**ТЕКСТ ДЛЯ ЧТЕНИЯ**
•••

Первая глава книги третьей называется “Собор Богоматери”. В ней Гюго в поэтической форме рассказывает об истории создания Собора, весьма профессионально и подробно характеризует принадлежность здания к определенному этапу в истории зодчества, высоким стилем описывает его величие и красоту

Для архидьякона Клода Фролло Собор - это место обитания, службы и полунаучных-полумистических изысканий, вместилище для всех его страстей, пороков, покаяния, метаний, и, в конце концов - смерти. Священнослужитель Клод Фролло, аскет и ученый-алхимик олицетворяет холодный рационалистический ум, торжествующий над всеми добрыми человеческими чувствами, радостями, привязанностями. Этот ум, берущий верх над сердцем, недоступный жалости и состраданию, является для Гюго злой силой. Низменные страсти, разгоревшиеся в холодной душе Фролло, не только приводят к гибели его самого, но являются причиной смерти всех людей, которые что-то значили в его жизни: погибает от рук Квазимодо младший брат архидьякона Жан, умирает на виселице чистая и прекрасная Эсмеральда, выданная Клодом властям, добровольно предает себя смерти воспитанник священника Квазимодо, вначале прирученный им, а затем, фактически, преданный. Собор же, являясь как бы составляющей частью жизни Клода Фролло, и тут выступает в роли полноправного участника действия романа: с его галерей архидьякон наблюдает за Эсмеральдой, танцующей на площади; в келье собора, оборудованной им для занятий алхимией, он проводит часы и дни в занятиях и научных изысканиях, здесь он молит Эсмеральду сжалиться и одарить его любовью. Собор же, в конце концов, становится местом его страшной гибели, описанной Гюго с потрясающей силой и психологической достоверностью.

•••

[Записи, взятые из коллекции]
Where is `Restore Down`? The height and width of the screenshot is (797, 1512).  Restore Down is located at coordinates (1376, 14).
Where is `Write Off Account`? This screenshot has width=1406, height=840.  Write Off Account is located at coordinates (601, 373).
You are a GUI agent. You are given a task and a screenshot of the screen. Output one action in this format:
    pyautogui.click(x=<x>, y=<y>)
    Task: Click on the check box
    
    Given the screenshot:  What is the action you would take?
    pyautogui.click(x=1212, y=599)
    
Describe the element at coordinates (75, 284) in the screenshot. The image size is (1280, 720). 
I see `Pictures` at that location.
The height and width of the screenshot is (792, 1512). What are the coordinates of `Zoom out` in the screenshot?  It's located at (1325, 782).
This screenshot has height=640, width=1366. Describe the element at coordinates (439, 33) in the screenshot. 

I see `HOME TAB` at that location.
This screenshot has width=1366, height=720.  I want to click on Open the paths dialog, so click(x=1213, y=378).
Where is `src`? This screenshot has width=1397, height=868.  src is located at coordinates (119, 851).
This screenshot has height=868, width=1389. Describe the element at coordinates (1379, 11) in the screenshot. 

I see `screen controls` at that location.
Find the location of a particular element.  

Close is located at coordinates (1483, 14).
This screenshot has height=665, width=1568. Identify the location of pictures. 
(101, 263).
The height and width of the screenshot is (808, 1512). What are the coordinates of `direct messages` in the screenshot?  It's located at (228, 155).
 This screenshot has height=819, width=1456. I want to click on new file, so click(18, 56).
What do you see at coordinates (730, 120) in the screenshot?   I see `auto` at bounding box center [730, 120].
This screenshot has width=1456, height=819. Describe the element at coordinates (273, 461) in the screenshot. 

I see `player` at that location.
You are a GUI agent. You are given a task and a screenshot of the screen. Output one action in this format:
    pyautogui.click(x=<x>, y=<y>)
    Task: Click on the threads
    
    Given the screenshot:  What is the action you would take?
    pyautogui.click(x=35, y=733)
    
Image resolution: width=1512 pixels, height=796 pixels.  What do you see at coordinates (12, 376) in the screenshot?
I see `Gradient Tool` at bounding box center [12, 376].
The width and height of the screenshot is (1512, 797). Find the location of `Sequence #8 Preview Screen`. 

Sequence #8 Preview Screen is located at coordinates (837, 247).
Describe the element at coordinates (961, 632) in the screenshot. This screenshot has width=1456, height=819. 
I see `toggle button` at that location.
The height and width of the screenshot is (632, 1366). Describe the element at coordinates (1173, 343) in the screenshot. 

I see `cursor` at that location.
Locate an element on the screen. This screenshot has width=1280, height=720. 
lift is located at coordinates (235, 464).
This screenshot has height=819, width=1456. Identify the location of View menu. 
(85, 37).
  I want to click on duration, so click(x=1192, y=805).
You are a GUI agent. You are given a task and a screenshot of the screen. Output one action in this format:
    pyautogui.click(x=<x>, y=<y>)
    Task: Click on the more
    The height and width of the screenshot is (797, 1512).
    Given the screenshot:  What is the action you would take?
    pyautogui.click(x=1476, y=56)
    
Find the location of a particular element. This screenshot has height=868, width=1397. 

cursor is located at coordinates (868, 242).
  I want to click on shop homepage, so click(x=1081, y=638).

•••

**СУТЬ ЗАДАНИЯ**
Кто, согласно тексту о Соборе Богоматери, погибает от рук Квазимодо? Список для выполнения задания не понадобится.

**ОТВЕТ**
От рук Квазимодо погибает Жан, младший брат архидьякона.